Variants

There have been many Paxos variants introduced over the years. These variants concentrate on making the basic Paxos algorithm more efficient. We talk about some of these variants chronologically below and point out the most important properties of each variant.

Disk Paxos

Every replicated component in multi-decree Paxos is a process, actively sending and receiving messages. Disk Paxos is a variant of Paxos that replaces acceptor processes with disks that support only read block and write block operations to store the quorum state. This way, Disk Paxos does not need separate acceptor processes. In Disk Paxos, each leader owns a block on every disk to which it can write its messages. To run phase 1 of the Synod protocol, a leader executes the following for each disk. The leader writes a p1a message in its own block on the disk and reads the blocks of other leaders on the same disk to check if there is a p1a message with a higher ballot number. If the leader does not discover a higher ballot number on a majority of disks, its ballot is adopted. If it discovers a p1a message with a higher ballot number, it starts over with a higher ballot number. For phase 2, the leader repeats the same process with p2a messages to determine if its proposals are accepted.

Cheap Paxos

Multi-decree Paxos requires 2f+1 acceptors and f+1 replicas to tolerate f failures. Cheap Paxos uses only f+1 acceptors combined with f cheap additional auxiliary acceptors that are kept idle during normal execution, unless there is a failure. Cheap Paxos is a variation of the reconfigurable multi-decree Paxos algorithm that relies on the observation that a leader can send its p1a and p2a messages to a fixed quorum of acceptors. As long as all acceptors in that quorum are working and can communicate with the leaders, there is no need for acceptors not in the quorum to do anything.

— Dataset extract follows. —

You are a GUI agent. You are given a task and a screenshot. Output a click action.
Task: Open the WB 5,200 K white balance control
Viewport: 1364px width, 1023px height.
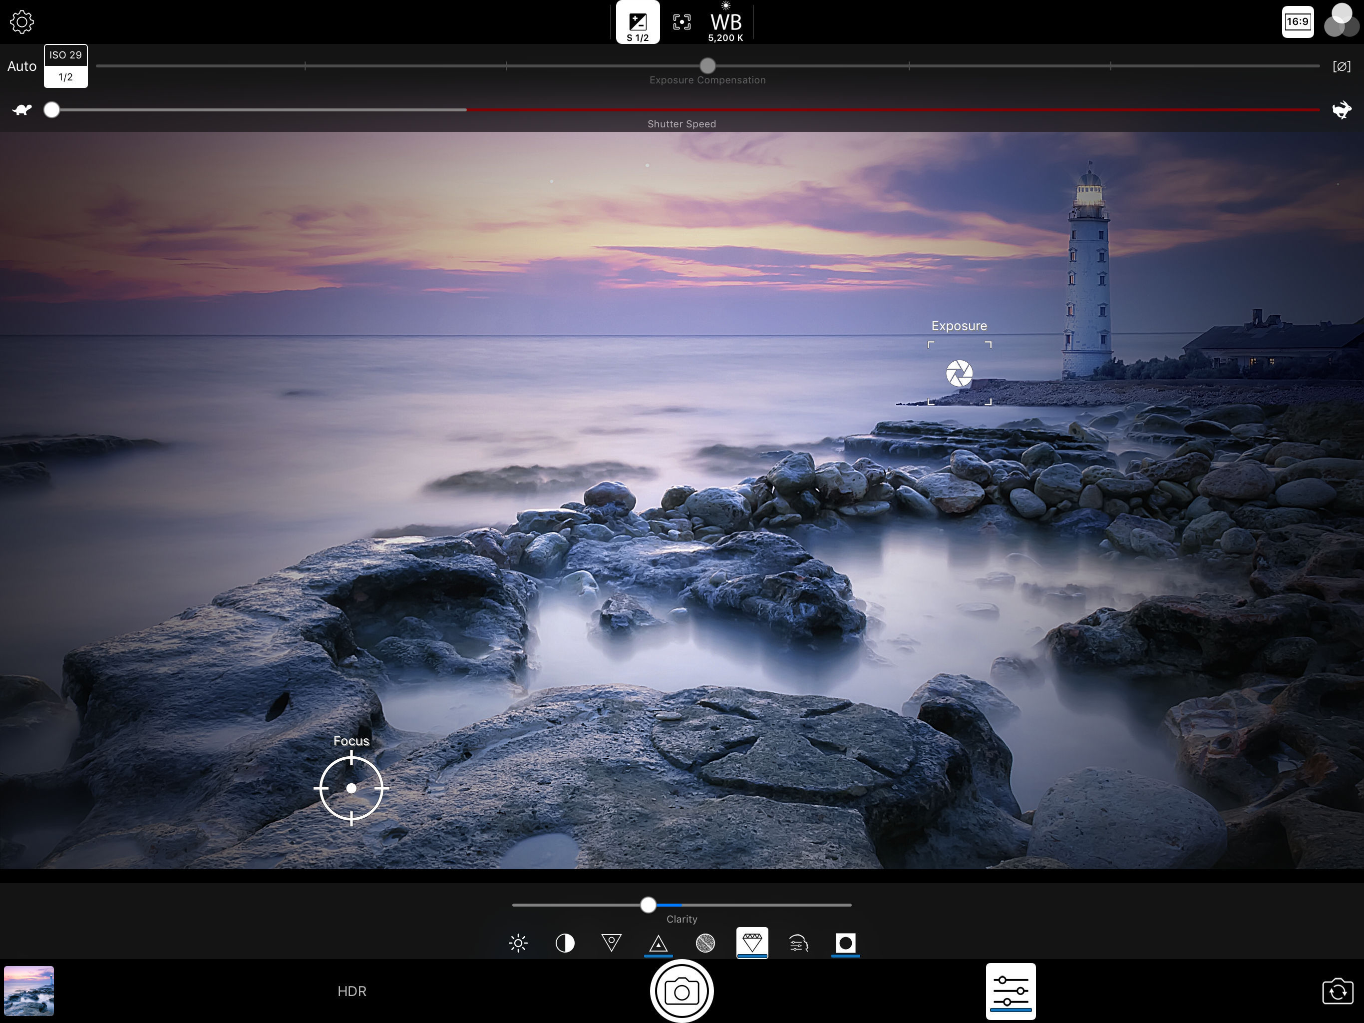click(726, 25)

Cheap Paxos runs the multi-decree Paxos protocol with a fixed quorum of f+1 acceptors. Upon suspected failure of an acceptor in the fixed quorum, an auxiliary acceptor becomes active so that there are once again f+1 responsive acceptors that can form a quorum. This new quorum completes the execution of any outstanding ballots and reconfigures the system replacing the suspected acceptor with a fresh one, returning the system to normal execution.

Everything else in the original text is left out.